** START OF TEXT **

NEW YORK — You can go to Chicago these days without leaving Manhattan. Hey, you can hang out with Chicago cops without even leaving 45th Street between Broadway and Eighth Avenue.
Chicago has been a force in New York theater for years, of course. But openings last week have surely turned a trend into some kind of phenomenon.
In “A Steady Rain” at the Schoenfeld Theatre, international superstars Hugh Jackman and Daniel Craig opened Tuesday as morally challenged cops in a 90-minute set of overlapping monologues by a heretofore obscure Chicago playwright named Keith Huff.
Directly across the street at the Music Box, a couple more of that city’s police force are supporting characters in “Superior Donuts,” Tracy Letts’ first work since the Chicago-based playwright won every prize except Miss America for his massive melodrama, “August: Osage County.” The smaller new play, which opened Thursday, is a serious comedy set in a doughnut shop in a gentrification-resistant Chicago neighborhood called Uptown and, like Letts’ Pulitzer winner, has been transferred intact from the city’s prime hyper-achievers, the Steppenwolf Theatre Company.
Meanwhile, “Two Unrelated Plays by David Mamet” opened Wednesday at the Atlantic Theater Company, the Chelsea playhouse that Chicago’s most famous playwright cofounded with his buddy William H. Macy in 1985. There aren’t any cops in either piece — a scathing, tiny satire of politically correct speech called “School” and a lame extended spoof about a bedraggled homosexual theater troupe in ancient Rome called “Keep Your Pantheon.”

** END OF TEXT **
** START OF STORED DATA **

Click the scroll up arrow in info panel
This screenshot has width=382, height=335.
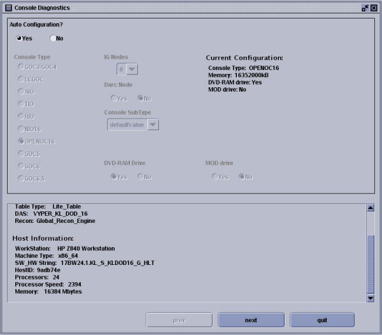pos(371,208)
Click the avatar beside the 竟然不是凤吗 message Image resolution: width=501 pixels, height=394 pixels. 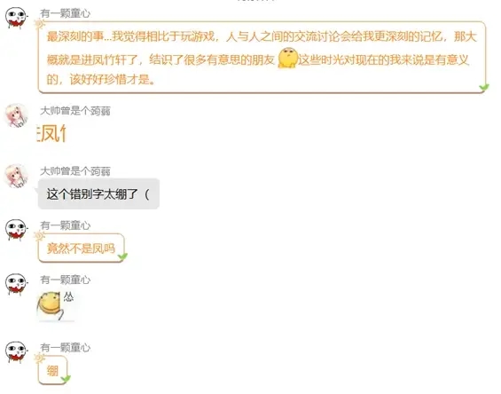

** END OF STORED DATA **

- _WORK TO DO_
Repeat the passage of the theater review from "Directly across the" to "Steppenwolf Theatre Company.", word for word. The listing has no connection to the theater review.

- _RESPONSE BELOW_
Directly across the street at the Music Box, a couple more of that city’s police force are supporting characters in “Superior Donuts,” Tracy Letts’ first work since the Chicago-based playwright won every prize except Miss America for his massive melodrama, “August: Osage County.” The smaller new play, which opened Thursday, is a serious comedy set in a doughnut shop in a gentrification-resistant Chicago neighborhood called Uptown and, like Letts’ Pulitzer winner, has been transferred intact from the city’s prime hyper-achievers, the Steppenwolf Theatre Company.